▶ [EXTRACTED INFORMATION]
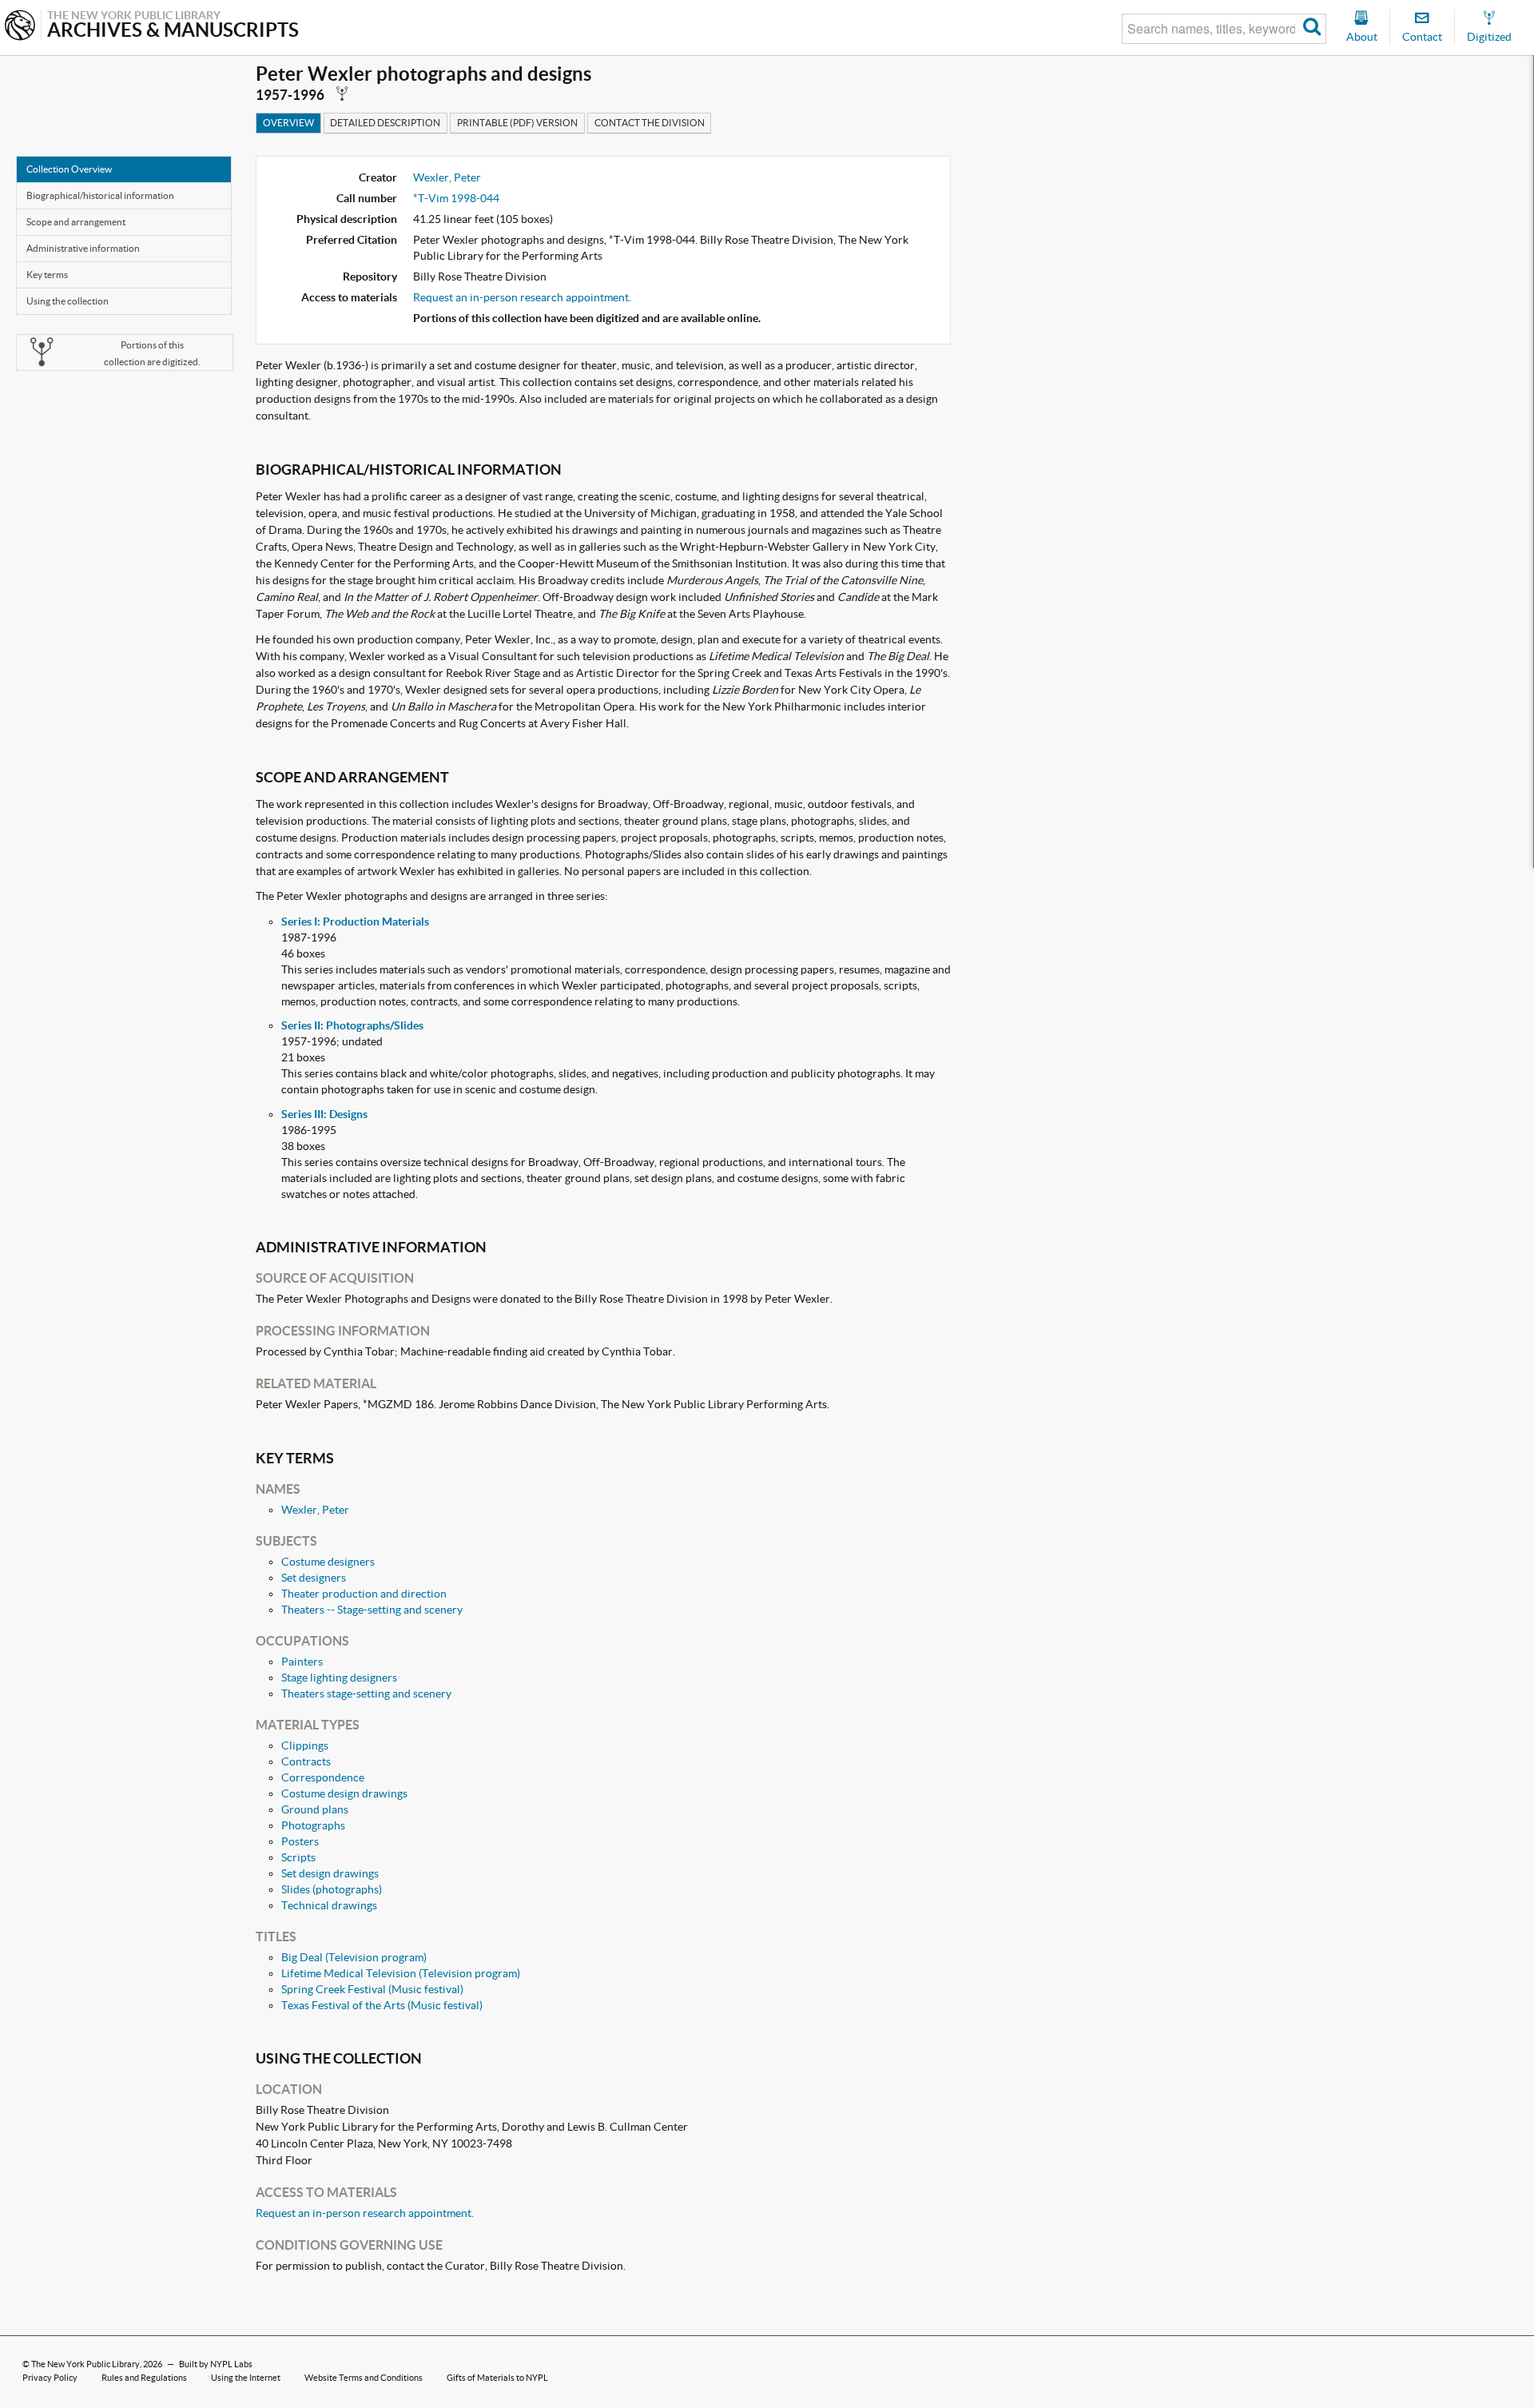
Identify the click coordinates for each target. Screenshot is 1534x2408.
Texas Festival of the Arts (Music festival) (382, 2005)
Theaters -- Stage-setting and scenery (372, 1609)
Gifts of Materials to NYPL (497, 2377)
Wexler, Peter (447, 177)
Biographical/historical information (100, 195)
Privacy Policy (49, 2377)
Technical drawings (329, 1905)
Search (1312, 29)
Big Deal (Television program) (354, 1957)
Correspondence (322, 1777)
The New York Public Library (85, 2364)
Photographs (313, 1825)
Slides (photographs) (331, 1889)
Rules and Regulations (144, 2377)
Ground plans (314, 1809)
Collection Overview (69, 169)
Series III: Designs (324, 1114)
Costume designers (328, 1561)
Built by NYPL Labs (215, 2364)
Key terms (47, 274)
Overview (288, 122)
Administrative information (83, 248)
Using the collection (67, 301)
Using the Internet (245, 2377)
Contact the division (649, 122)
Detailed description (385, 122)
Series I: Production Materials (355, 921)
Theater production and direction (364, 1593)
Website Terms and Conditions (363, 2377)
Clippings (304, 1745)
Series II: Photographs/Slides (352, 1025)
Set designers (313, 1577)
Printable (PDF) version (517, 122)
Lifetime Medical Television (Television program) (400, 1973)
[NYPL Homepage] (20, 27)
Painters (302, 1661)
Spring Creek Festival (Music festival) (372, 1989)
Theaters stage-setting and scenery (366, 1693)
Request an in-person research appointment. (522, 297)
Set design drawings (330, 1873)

* * *

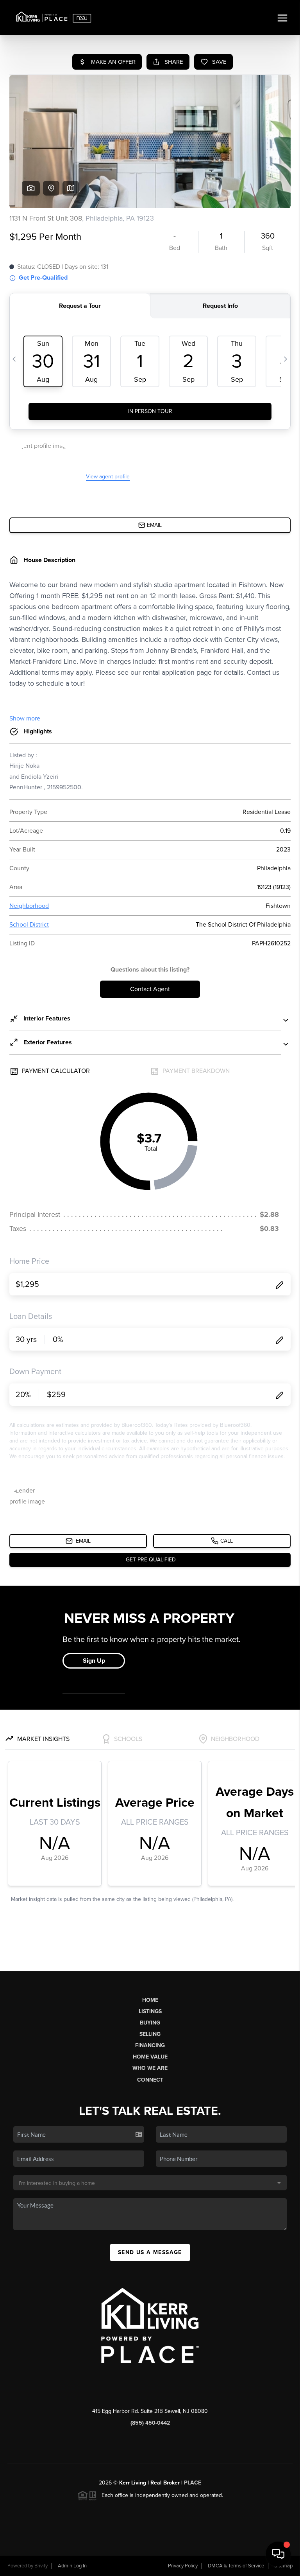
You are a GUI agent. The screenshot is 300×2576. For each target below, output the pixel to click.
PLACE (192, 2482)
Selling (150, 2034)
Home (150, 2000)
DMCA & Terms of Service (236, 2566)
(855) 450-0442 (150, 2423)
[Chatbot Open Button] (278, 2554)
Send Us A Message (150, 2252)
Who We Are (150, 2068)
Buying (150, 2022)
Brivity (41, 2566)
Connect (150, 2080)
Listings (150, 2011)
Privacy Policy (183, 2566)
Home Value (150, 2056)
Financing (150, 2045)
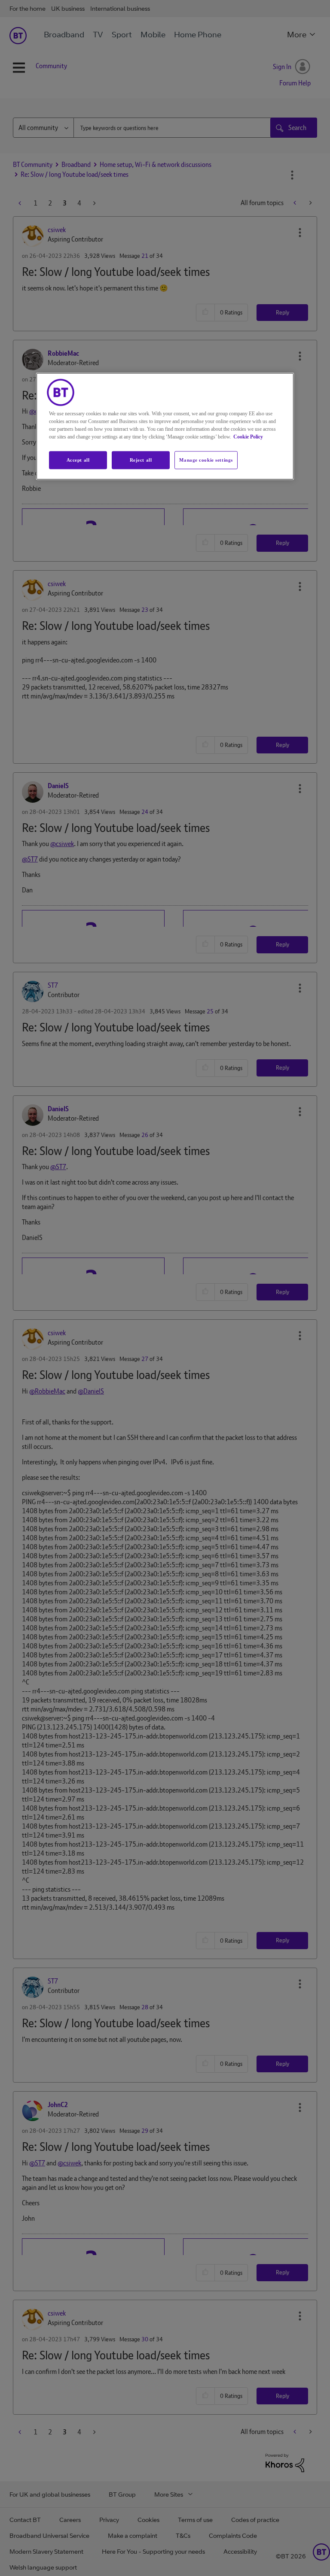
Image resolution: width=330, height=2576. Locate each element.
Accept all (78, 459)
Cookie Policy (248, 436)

...

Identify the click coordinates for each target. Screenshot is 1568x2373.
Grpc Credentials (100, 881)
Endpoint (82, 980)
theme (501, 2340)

▶ [YOUR TASK] Reproduce exactly the section above that begins at the line containing "Screenshot is 1534x2408." and ends at the line containing "Set design drawings (330, 1873)", leaving out all other lines.

▶ [PROBLEM SOLUTION]
Identify the click coordinates for each target. Screenshot is 1534x2408.
Texas Festival of the Arts (Music festival) (382, 2005)
Theaters -- Stage-setting and scenery (372, 1609)
Gifts of Materials to NYPL (497, 2377)
Wexler, Peter (447, 177)
Biographical/historical information (100, 195)
Privacy Policy (49, 2377)
Technical drawings (329, 1905)
Search (1312, 29)
Big Deal (Television program) (354, 1957)
Correspondence (322, 1777)
The New York Public Library (85, 2364)
Photographs (313, 1825)
Slides (photographs) (331, 1889)
Rules and Regulations (144, 2377)
Ground plans (314, 1809)
Collection Overview (69, 169)
Series III: Designs (324, 1114)
Costume designers (328, 1561)
Built by NYPL Labs (215, 2364)
Key terms (47, 274)
Overview (288, 122)
Administrative information (83, 248)
Using the collection (67, 301)
Using the Internet (245, 2377)
Contact the division (649, 122)
Detailed description (385, 122)
Series I: Production Materials (355, 921)
Theater production and direction (364, 1593)
Website Terms and Conditions (363, 2377)
Clippings (304, 1745)
Series II: Photographs/Slides (352, 1025)
Set designers (313, 1577)
Printable (PDF) version (517, 122)
Lifetime Medical Television (Television program) (400, 1973)
[NYPL Homepage] (20, 27)
Painters (302, 1661)
Spring Creek Festival (Music festival) (372, 1989)
Theaters stage-setting and scenery (366, 1693)
Request an in-person research appointment. (522, 297)
Set design drawings (330, 1873)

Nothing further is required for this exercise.